I smiled, but only briefly, for my gaze was caught by a child and his mother slowly walking up to my painting and staring in confusion.
"Mom, why do people make abstracts that are so hard to understand?"
The mother replied, equally perplexed, "Maybe because it is fun to see others try to guess what is going on in the painting?" I gasped at the accuracy. My eyes darted to the child for an entertaining response, and I was not disappointed, for he said, "I think artists make abstracts when they want to express something but get tired of adding in details, like I do with my book reports."
I would have said that I giggled, but I practically snorted and nearly choked on the pineapple juice I'd been trying, owing to how far off yet how close the child's interpretation was to the truth. I could not help but wonder how unrelated the name of my painting, "magic" seemed compared to its content. Maybe I did get tired of trying to perfect the details of a magical person on canvas, and hence ended up with an abstract instead of a portrait.
To be fair though, who wouldn't be tired from trying to paint magic?
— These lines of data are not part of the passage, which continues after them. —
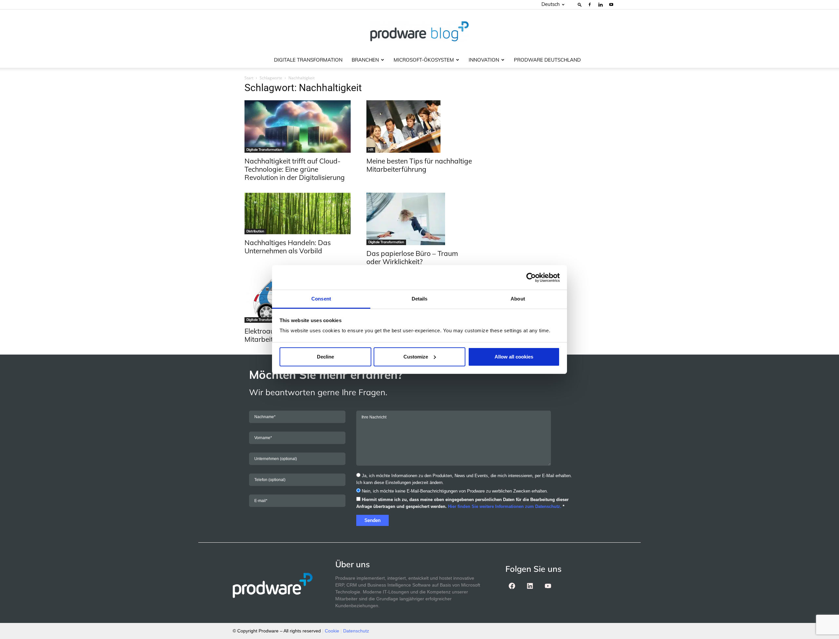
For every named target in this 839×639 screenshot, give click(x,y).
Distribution (255, 231)
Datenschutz (356, 630)
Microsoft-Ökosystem (424, 60)
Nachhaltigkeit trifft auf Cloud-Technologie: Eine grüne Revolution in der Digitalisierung (294, 169)
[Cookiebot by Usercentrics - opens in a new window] (531, 277)
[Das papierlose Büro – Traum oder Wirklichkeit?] (419, 219)
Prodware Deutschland (547, 60)
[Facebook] (590, 4)
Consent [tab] (321, 298)
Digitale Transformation (308, 60)
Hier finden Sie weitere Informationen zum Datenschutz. (504, 506)
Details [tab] (420, 298)
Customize (415, 356)
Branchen (365, 60)
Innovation (484, 60)
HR (370, 149)
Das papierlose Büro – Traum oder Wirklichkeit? (412, 257)
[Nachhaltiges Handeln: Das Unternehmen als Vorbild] (297, 213)
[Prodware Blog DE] (419, 31)
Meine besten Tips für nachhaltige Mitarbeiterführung (419, 165)
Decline (325, 356)
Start (248, 78)
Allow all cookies (514, 356)
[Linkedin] (600, 4)
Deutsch (550, 4)
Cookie (332, 630)
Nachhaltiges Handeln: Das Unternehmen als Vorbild (287, 246)
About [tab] (518, 298)
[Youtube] (611, 4)
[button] (580, 4)
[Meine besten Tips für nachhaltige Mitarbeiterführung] (419, 126)
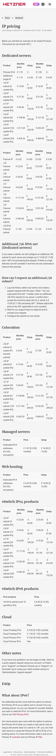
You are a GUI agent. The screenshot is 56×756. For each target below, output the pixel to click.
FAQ (40, 737)
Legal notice (7, 752)
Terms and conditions (45, 752)
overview (16, 737)
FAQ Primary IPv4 (20, 714)
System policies (30, 752)
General (19, 18)
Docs (7, 18)
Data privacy (18, 752)
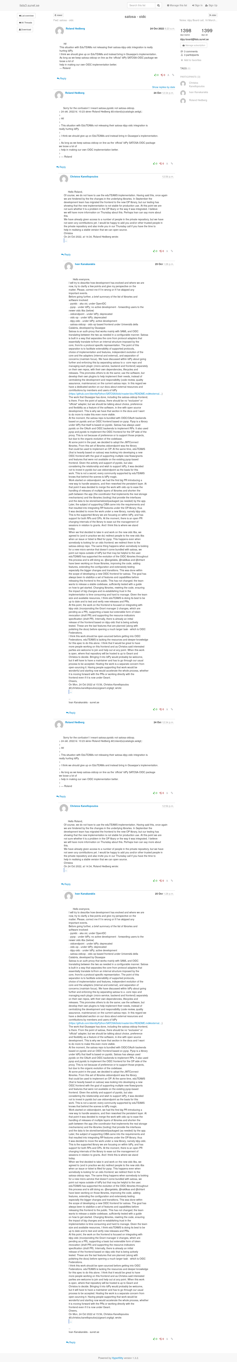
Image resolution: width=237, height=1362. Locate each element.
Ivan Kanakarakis (85, 264)
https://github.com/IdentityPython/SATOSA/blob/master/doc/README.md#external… (116, 393)
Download (26, 29)
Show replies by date (163, 87)
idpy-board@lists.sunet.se (194, 39)
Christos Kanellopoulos (84, 176)
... (66, 240)
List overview (27, 15)
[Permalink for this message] (173, 74)
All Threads (26, 22)
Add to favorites (192, 60)
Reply (62, 78)
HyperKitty (117, 1358)
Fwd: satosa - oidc (63, 20)
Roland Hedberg (75, 28)
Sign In (198, 5)
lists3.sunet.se (29, 5)
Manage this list (178, 5)
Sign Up (212, 5)
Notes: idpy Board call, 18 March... (198, 20)
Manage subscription (195, 45)
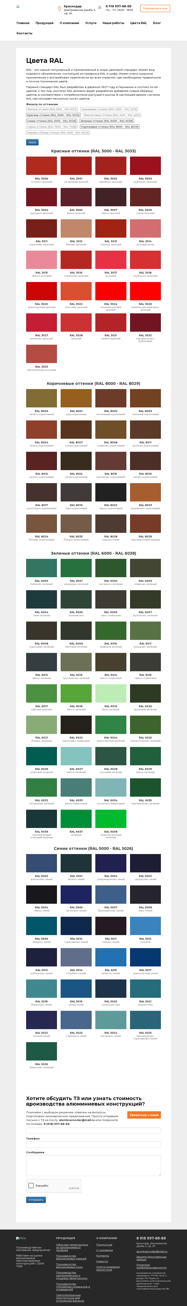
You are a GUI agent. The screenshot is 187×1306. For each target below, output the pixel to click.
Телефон (33, 1138)
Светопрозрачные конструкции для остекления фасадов (70, 1298)
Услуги (90, 23)
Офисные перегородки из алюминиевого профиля (72, 1247)
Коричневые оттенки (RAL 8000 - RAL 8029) (109, 126)
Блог (157, 23)
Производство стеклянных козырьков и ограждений (73, 1287)
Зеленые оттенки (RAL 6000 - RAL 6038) (107, 120)
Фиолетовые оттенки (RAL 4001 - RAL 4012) (112, 114)
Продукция (45, 23)
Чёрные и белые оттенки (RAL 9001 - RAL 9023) (58, 132)
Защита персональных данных (151, 1258)
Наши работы (113, 23)
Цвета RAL (138, 23)
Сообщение (35, 1152)
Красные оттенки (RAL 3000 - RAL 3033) (53, 114)
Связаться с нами (144, 1115)
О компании (69, 23)
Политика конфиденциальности (151, 1266)
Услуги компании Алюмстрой (108, 1268)
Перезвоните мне (155, 8)
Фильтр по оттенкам (42, 104)
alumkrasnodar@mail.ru (151, 1251)
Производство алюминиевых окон (69, 1266)
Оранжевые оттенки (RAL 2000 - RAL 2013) (109, 109)
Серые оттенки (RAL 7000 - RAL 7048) (51, 126)
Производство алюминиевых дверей (71, 1257)
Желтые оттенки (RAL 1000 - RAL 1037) (52, 109)
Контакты (24, 33)
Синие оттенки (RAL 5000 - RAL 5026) (51, 120)
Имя (29, 1105)
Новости (102, 1261)
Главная (23, 23)
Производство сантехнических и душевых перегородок (71, 1275)
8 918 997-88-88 (118, 6)
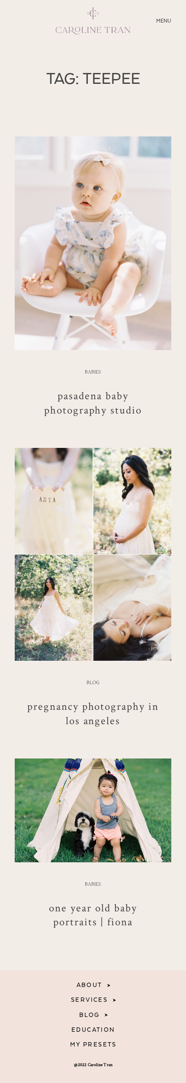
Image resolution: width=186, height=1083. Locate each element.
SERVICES (89, 1000)
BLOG (89, 1015)
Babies (93, 372)
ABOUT (90, 985)
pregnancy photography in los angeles (93, 713)
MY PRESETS (93, 1045)
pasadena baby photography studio (93, 402)
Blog (93, 683)
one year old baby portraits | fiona (93, 915)
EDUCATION (93, 1030)
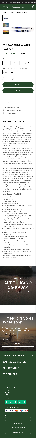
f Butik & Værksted (18, 419)
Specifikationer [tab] (19, 121)
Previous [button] (13, 29)
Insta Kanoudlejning (18, 432)
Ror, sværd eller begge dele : (14, 68)
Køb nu (18, 90)
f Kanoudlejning (18, 423)
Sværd (5, 72)
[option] (22, 29)
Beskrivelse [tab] (6, 121)
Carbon (5, 63)
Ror (12, 72)
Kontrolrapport (10, 388)
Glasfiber (14, 63)
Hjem (4, 12)
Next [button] (32, 29)
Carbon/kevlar (25, 63)
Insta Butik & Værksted (18, 427)
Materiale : (8, 59)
If magic itself is the subject of a painting, nothing seems to do it justice. You try your very best to portray this gem of a human being and the admirable, genuine joy they spread, trying to figure out what colour would match their radiant goodness best.
I have heard for the longest time that the best art stems out of having felt pain. But the paintings that result from trying to show the world the adoration and admiration you feel towards those you love can be just as priceless. Even if solely due to the effort you put in.
And so, with such excuses, I tried to reason with myself for trying to paint my uncle, someone who spreads joy everywhere he goes and has a kind ear to lend to even those unaware of needing to be listened to. This continued for as long as I waited for his arrival, which was shortly after the exhibit filled completely with people.
The arrival was easy to notice, despite the huge crowd. I just had to look for the person beaming from a mile away, having understood what I painted at first glance.